Ground coffee beans flying from a coffee grinder
Why You Should Be Grinding Your Coffee Beans In Advance
By Angel Albring
It's believed that coffee beans shouldn't be ground in advance, as their surface area can get exposed to oxygen and moisture, resulting in a loss of aroma and flavor.
This process, called "coffee oxidation," degrades coffee's quality, so for the freshest, the most aromatic brew, it is advised that you should grind the beans just before brewing.
However, that notion is changing, with more people preferring convenience and new food storage technologies, making it possible to slow down the coffee oxidation process.
Grinding coffee beans in advance has many perks, including the ease of making coffee whenever you want without having to grind beans each time, saving you time and frustration.

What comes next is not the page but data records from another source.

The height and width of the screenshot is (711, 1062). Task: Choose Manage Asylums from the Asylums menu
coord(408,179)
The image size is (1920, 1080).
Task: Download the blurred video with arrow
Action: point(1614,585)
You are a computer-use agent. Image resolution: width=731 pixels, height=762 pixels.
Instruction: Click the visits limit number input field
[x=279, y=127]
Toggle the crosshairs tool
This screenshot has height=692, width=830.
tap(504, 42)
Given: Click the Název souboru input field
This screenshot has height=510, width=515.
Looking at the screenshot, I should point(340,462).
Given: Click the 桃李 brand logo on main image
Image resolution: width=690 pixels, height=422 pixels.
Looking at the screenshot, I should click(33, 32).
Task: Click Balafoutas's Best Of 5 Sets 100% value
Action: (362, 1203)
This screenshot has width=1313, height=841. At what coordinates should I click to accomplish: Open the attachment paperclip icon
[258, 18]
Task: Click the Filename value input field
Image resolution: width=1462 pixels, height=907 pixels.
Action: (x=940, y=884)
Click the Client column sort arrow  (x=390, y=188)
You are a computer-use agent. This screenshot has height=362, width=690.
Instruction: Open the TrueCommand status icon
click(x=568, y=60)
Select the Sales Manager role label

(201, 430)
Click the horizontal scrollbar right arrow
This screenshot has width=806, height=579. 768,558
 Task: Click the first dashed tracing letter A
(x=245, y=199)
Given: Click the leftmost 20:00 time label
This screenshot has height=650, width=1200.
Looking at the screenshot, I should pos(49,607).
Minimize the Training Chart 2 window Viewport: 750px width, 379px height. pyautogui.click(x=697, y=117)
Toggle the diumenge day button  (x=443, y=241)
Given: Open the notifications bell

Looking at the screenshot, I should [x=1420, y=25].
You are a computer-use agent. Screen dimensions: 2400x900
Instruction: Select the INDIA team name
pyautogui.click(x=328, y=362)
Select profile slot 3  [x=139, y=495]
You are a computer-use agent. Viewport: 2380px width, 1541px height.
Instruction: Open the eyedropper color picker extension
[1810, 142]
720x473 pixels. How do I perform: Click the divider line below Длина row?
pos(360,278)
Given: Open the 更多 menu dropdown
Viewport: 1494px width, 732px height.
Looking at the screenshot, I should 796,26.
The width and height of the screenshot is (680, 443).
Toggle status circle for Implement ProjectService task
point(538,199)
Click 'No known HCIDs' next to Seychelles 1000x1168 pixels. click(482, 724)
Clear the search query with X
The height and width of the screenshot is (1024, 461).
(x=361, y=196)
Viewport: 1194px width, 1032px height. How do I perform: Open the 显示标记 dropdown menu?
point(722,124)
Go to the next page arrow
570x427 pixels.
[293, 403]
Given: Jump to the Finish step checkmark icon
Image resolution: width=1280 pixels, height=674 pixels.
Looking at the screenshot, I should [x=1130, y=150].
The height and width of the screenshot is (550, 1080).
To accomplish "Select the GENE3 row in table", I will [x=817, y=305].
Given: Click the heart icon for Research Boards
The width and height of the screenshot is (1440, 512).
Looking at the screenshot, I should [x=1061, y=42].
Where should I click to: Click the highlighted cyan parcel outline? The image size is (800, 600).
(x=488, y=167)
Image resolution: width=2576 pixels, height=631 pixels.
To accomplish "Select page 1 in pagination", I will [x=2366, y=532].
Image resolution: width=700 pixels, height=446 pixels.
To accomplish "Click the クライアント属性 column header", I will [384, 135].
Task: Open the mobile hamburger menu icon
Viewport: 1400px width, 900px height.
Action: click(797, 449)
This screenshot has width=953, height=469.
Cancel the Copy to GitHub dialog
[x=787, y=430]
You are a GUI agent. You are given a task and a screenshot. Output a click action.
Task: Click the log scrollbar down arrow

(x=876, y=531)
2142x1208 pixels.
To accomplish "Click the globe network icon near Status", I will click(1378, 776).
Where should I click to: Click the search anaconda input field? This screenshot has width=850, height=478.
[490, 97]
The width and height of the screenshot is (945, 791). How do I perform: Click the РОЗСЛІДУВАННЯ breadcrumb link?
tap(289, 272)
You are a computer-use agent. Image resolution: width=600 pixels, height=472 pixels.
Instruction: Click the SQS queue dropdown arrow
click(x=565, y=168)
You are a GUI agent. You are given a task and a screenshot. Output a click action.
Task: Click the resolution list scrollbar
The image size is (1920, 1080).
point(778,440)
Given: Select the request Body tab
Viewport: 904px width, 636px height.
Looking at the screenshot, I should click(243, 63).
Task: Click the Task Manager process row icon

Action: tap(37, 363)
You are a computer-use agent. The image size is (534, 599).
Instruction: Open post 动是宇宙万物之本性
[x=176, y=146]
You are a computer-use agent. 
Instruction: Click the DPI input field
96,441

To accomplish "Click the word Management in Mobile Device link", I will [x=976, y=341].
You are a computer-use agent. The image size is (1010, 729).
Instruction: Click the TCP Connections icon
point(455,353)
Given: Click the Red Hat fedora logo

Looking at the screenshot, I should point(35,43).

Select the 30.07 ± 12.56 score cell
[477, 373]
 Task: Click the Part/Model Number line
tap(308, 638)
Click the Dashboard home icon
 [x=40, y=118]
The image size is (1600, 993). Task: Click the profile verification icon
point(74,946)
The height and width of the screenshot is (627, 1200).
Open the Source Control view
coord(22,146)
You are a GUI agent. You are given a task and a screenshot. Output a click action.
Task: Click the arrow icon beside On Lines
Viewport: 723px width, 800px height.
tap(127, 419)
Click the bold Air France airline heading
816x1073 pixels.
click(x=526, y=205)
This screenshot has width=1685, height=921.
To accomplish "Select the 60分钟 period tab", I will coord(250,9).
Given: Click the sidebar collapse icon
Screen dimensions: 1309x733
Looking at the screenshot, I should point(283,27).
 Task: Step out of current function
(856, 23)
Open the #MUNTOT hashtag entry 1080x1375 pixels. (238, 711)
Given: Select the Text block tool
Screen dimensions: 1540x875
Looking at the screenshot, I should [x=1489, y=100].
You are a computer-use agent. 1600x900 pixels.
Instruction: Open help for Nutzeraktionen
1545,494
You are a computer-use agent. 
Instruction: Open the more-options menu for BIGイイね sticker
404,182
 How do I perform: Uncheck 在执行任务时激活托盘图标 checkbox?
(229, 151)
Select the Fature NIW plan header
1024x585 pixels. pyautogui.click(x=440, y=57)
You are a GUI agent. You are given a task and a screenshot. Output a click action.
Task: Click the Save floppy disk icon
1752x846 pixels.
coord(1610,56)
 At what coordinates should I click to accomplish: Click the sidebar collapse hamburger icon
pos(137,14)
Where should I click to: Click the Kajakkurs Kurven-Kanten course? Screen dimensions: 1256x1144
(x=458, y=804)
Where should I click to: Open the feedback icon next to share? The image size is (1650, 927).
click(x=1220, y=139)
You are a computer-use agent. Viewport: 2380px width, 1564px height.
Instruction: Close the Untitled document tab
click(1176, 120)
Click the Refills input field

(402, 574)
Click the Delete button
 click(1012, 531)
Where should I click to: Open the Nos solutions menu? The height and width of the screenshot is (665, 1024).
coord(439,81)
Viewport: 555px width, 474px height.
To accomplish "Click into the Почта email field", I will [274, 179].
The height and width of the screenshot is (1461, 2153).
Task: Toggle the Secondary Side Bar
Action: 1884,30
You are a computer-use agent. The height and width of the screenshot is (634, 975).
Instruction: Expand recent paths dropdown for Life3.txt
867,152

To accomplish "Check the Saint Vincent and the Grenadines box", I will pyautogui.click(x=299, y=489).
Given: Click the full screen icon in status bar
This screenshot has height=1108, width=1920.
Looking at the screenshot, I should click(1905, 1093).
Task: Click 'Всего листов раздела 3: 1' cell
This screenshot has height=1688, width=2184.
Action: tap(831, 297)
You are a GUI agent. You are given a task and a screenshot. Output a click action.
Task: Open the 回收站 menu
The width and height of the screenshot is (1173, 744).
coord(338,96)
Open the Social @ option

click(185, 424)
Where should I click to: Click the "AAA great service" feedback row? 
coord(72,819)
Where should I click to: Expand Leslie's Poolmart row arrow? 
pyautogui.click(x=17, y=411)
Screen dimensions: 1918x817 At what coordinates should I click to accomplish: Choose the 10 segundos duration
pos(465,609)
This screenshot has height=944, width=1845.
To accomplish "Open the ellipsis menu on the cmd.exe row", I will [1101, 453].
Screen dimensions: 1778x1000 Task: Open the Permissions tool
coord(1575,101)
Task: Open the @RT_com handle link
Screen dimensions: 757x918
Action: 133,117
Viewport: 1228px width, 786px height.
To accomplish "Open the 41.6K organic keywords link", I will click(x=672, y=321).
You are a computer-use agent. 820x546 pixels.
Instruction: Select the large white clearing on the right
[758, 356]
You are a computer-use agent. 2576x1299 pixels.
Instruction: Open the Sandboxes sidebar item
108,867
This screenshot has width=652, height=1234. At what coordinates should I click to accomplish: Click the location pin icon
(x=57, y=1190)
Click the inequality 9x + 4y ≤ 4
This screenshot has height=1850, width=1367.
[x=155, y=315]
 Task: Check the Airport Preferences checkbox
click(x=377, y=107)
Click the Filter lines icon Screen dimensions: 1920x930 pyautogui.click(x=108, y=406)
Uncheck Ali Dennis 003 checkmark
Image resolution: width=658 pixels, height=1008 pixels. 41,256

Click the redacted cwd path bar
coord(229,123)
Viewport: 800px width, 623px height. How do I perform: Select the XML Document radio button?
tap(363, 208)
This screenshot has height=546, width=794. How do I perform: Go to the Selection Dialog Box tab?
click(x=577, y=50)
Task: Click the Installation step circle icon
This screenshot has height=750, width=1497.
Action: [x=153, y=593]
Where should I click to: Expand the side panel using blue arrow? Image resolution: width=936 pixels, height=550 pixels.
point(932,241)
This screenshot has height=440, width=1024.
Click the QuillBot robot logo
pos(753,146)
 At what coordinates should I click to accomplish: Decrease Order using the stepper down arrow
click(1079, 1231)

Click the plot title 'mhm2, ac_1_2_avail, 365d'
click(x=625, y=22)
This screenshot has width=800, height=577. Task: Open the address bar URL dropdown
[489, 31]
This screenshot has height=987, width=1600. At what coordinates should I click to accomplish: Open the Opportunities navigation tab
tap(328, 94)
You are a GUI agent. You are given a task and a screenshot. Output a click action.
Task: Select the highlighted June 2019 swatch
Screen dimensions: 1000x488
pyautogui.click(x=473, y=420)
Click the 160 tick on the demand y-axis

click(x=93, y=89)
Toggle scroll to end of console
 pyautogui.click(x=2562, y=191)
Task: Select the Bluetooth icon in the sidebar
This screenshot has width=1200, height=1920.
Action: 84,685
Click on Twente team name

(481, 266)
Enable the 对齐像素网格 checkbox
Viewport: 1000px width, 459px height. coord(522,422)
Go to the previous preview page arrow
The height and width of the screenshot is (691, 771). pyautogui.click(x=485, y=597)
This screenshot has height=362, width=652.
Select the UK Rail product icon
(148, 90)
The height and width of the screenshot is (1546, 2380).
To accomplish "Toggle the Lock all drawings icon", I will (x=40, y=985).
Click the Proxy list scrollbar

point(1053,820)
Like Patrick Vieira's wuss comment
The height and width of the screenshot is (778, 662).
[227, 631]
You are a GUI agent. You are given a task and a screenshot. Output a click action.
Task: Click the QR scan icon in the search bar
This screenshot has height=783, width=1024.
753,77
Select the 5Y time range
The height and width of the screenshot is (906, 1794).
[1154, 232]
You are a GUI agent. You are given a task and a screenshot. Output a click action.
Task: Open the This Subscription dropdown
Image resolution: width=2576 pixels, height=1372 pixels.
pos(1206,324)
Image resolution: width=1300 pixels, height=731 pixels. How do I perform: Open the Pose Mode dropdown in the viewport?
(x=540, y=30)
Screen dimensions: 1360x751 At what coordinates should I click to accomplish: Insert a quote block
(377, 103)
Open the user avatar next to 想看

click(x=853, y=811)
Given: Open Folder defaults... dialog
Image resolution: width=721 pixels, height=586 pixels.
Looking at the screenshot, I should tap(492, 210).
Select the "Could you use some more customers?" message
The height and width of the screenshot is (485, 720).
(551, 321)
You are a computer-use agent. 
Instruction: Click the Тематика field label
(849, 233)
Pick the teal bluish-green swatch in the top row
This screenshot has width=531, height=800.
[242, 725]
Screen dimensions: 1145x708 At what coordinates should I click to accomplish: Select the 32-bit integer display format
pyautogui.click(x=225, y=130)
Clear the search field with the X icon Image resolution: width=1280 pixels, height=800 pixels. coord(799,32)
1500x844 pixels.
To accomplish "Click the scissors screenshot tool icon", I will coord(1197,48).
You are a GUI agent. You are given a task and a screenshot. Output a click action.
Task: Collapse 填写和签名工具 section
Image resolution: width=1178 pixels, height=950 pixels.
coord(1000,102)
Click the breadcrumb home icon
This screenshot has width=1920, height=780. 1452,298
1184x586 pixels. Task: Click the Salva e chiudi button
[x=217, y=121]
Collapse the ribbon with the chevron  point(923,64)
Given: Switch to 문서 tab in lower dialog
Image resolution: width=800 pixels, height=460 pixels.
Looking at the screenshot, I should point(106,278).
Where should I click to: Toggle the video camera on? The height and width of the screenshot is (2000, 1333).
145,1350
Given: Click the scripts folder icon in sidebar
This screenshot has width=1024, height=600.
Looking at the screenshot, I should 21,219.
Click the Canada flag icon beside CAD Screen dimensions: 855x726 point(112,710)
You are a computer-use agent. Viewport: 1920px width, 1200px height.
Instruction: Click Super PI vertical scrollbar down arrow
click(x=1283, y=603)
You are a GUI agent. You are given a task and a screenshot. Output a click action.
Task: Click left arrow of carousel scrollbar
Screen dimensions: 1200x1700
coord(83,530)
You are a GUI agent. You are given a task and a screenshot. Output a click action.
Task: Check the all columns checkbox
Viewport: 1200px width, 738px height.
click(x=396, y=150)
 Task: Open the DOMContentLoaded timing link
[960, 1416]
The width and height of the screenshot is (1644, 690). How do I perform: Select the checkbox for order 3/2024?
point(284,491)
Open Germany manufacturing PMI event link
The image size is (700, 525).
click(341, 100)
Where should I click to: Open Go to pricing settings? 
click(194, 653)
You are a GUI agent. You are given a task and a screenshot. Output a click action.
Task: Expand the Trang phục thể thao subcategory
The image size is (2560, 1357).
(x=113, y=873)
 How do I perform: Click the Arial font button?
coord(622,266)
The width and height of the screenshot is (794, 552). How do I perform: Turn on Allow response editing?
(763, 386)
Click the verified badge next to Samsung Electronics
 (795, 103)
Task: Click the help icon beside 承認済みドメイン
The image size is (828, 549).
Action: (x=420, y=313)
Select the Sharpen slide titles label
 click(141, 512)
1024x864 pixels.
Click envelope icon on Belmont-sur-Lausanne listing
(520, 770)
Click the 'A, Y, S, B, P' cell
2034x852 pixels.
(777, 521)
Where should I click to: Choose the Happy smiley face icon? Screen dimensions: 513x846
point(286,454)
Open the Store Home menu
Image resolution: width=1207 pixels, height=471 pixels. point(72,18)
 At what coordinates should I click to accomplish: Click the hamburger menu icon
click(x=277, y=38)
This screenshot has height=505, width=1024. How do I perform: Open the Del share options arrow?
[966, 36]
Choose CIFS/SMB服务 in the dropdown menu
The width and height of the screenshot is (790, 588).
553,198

It also ensures that your coffee is consistent in taste, as the beans are ground to the same size. But you may be getting slightly less flavorful coffee toward the end of the week.
If you're concerned over this loss of flavor, you can only grind enough beans for a few days at a time. It's best to use fresh ground coffee within three days.
Grounds can last even a few weeks after grinding if properly stored in a cool, dry place in an airtight container of good quality, such as a glass jar with a rubber seal.
Whole bean coffee stays fresher longer than pre-ground, so the ground you get from grinding whole coffee beans at home will also last longer than the pre-ground bought in-store.